<<<<

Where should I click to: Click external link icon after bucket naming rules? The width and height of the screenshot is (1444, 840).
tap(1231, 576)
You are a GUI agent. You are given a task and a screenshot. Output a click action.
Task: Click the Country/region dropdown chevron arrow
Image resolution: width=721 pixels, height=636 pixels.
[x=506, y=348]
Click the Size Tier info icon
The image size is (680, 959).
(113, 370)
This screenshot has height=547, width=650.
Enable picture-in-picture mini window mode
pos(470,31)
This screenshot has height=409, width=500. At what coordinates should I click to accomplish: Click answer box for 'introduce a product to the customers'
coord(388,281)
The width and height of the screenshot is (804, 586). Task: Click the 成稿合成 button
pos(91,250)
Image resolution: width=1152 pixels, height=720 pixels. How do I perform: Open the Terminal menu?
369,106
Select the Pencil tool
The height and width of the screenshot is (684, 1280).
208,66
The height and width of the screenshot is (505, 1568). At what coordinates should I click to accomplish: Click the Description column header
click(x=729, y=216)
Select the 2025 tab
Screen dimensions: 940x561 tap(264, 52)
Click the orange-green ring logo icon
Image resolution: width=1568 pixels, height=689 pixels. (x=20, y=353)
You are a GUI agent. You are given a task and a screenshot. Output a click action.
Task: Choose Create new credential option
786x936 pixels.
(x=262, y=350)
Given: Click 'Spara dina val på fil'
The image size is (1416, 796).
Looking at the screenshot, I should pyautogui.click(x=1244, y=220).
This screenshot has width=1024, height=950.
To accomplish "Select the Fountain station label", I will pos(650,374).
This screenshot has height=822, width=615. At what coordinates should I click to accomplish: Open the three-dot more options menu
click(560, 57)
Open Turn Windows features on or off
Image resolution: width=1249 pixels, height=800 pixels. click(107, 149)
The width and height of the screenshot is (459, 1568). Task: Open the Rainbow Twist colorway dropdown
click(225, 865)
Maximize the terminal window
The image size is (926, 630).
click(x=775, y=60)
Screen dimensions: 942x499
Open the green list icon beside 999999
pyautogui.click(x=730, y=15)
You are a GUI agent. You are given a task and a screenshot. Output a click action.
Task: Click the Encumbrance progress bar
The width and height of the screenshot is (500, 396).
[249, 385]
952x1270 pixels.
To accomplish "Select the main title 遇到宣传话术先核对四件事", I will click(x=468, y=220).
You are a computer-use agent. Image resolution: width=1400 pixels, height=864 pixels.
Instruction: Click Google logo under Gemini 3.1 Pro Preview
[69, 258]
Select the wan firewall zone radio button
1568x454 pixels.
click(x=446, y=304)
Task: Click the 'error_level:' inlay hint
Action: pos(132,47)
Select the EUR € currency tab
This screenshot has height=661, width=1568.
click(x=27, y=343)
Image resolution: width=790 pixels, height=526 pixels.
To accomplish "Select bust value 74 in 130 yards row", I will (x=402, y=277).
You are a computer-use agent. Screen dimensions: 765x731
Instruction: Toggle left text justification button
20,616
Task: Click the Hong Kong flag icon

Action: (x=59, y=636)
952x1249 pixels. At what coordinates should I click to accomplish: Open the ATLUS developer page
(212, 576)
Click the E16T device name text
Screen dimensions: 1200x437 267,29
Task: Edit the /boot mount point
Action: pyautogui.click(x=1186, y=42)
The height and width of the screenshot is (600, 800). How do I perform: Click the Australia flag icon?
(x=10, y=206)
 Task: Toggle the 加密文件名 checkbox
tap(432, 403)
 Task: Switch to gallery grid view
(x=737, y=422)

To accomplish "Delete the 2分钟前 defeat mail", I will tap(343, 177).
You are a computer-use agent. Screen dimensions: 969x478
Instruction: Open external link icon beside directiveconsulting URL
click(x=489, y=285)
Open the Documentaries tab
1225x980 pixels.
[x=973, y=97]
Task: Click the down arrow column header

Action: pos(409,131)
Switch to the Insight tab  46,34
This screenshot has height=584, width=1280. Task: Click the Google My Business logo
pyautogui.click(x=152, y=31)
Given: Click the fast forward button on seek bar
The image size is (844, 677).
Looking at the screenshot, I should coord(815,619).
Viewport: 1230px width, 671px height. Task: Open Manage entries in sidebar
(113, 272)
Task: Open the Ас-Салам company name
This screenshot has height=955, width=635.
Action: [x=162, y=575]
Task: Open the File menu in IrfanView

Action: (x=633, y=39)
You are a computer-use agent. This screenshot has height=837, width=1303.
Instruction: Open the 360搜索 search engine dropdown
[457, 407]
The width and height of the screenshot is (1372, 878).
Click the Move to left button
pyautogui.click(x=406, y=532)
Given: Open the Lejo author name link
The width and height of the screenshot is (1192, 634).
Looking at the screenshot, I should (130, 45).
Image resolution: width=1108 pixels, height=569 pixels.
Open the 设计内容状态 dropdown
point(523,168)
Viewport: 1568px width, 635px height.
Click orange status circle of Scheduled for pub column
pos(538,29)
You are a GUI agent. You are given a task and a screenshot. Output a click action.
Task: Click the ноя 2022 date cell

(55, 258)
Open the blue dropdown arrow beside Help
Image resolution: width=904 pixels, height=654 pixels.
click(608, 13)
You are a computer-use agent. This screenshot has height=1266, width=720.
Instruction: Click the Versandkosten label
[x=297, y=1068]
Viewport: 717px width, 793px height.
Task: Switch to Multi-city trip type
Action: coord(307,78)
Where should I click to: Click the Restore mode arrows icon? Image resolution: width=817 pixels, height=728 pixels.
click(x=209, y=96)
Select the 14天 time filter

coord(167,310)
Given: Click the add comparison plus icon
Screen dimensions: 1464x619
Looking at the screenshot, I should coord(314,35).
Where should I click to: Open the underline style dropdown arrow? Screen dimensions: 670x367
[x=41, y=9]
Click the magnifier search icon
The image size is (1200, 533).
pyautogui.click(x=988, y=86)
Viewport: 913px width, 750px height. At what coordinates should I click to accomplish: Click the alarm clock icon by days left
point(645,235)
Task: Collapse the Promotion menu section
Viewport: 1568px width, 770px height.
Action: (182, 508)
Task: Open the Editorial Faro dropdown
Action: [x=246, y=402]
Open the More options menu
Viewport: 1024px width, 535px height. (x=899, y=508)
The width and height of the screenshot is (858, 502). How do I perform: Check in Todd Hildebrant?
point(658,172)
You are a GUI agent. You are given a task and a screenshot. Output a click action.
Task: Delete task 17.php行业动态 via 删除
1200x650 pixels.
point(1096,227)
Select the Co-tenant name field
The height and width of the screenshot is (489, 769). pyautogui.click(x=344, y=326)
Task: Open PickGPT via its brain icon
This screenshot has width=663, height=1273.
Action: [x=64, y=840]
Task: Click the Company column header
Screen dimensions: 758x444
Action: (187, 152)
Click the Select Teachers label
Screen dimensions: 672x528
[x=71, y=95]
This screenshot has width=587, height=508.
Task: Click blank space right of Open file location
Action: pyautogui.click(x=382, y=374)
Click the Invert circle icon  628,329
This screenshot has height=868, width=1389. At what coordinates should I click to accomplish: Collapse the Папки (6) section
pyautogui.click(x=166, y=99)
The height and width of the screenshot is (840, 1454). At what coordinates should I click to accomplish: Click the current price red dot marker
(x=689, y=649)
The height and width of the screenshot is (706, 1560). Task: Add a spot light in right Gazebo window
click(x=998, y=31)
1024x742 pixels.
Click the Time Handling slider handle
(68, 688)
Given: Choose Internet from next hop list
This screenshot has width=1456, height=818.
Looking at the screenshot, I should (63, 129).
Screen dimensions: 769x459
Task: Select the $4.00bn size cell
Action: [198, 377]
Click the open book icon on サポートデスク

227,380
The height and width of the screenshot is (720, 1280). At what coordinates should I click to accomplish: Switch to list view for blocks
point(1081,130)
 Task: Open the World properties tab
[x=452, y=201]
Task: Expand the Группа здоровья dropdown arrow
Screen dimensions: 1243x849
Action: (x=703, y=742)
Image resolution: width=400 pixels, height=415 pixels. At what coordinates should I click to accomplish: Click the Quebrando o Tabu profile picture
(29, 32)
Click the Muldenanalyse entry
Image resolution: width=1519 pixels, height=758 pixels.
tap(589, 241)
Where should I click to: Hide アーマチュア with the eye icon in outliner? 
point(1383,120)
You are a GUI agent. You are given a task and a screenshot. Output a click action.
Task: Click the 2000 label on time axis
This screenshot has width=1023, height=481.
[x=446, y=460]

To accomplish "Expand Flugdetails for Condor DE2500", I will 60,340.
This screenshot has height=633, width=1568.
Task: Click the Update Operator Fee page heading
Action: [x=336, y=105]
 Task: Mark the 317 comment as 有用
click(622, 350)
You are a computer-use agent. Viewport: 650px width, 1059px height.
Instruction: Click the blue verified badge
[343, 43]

>>>>

What the task asks - Your answer should be the lines of the listing above between the line holding "The height and width of the screenshot is (684, 1280)." and the line holding "Select the wan firewall zone radio button", inclusive, restated word for word and alone.

Finished exercise -
The height and width of the screenshot is (684, 1280).
208,66
The height and width of the screenshot is (505, 1568). At what coordinates should I click to accomplish: Click the Description column header
click(x=729, y=216)
Select the 2025 tab
Screen dimensions: 940x561 tap(264, 52)
Click the orange-green ring logo icon
Image resolution: width=1568 pixels, height=689 pixels. (x=20, y=353)
You are a GUI agent. You are given a task and a screenshot. Output a click action.
Task: Choose Create new credential option
786x936 pixels.
(x=262, y=350)
Given: Click 'Spara dina val på fil'
The image size is (1416, 796).
Looking at the screenshot, I should pyautogui.click(x=1244, y=220).
This screenshot has width=1024, height=950.
To accomplish "Select the Fountain station label", I will pos(650,374).
This screenshot has height=822, width=615. At what coordinates should I click to accomplish: Open the three-dot more options menu
click(560, 57)
Open Turn Windows features on or off
Image resolution: width=1249 pixels, height=800 pixels. click(107, 149)
The width and height of the screenshot is (459, 1568). Task: Open the Rainbow Twist colorway dropdown
click(225, 865)
Maximize the terminal window
The image size is (926, 630).
click(x=775, y=60)
Screen dimensions: 942x499
Open the green list icon beside 999999
pyautogui.click(x=730, y=15)
You are a GUI agent. You are given a task and a screenshot. Output a click action.
Task: Click the Encumbrance progress bar
The width and height of the screenshot is (500, 396).
[249, 385]
952x1270 pixels.
To accomplish "Select the main title 遇到宣传话术先核对四件事", I will click(x=468, y=220).
You are a computer-use agent. Image resolution: width=1400 pixels, height=864 pixels.
Instruction: Click Google logo under Gemini 3.1 Pro Preview
[69, 258]
Select the wan firewall zone radio button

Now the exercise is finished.